Diplomat testifies Hong Kong’s John Lee not invited to US APEC forum; local gov’t says invite remains ‘indisputable fact’
Hong Kong Free Press
US President Joe Biden’s nominee for deputy secretary of state, Kurt Campbell, has testified at a confirmation hearing that the US did not invite Hong Kong’s John Lee to last month’s Asia-Pacific Economic Cooperation (APEC) forum in San Francisco. However, the local government has said it remains an “indisputable fact” that Lee received a personal invitation.
On Friday, the diplomat was pressed as to why the sanctions-hit leader’s insistence that he was invited had not been not refuted by Washington. “We made clear to both Hong Kong and China authorities that he would not be welcome,” Campbell said. “We never intended for him to participate.”
See also: John Lee snubbed the APEC forum over ‘scheduling issues’ – what did he do instead?

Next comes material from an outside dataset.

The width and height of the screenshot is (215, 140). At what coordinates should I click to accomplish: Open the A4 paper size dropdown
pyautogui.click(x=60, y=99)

The chief executive, whose absence at the high-level meeting followed a campaign to bar him from the event, was among several Hong Kong and Chinese officials hit by US sanctions over their crackdown on the 2019 protests and unrest in Hong Kong. Lee said he would be skipping the summit, which ran from November 11 to 17, over “scheduling issues.”
While Hong Kong’s finance minister Paul Chan was at the economic meeting, Lee attended an Asian Para Games forum, made community visits, had lunch with lawmakers, and spoke at a “fight crime” conference.
‘Indisputable fact’
When approached by HKFP, a spokesperson for the Chief Executive Office insisted on Sunday that a personal invite was received. “It is an indisputable fact that the Chief Executive, Mr John Lee, received from the United States an invitation addressed to him personally to invite him for the APEC Economic Leaders’ Meeting in San Francisco from November 15 to 17,” they said.
“It was up to Mr Lee, on receiving the letter of invitation, to decide [if] he would attend personally or otherwise send a representative to attend on his behalf. Mr Lee finally decided to send the Financial Secretary, Mr Paul Chan, to attend on his behalf,” the spokesperson continued.
The spokesperson did not respond to a request to see the invitation letter.
HKFP has also requested that the US Department of State provide a copy of the invite.
In July, the Washington Post reported that the White House had decided to bar the chief executive from attending the forum. On September 26, Lee told reporters that he was still awaiting an invite: “I am still waiting for the invitation letter to be sent to me… We will attend in accordance with standard protocol.”
Last month, the US senior official for APEC, Matt Murray, told US-backed Voice of America: “There are a couple of cases where APEC leaders have been sanctioned here in the United States. And so, we have to work through those situations to make sure that they have appropriate representation in San Francisco.”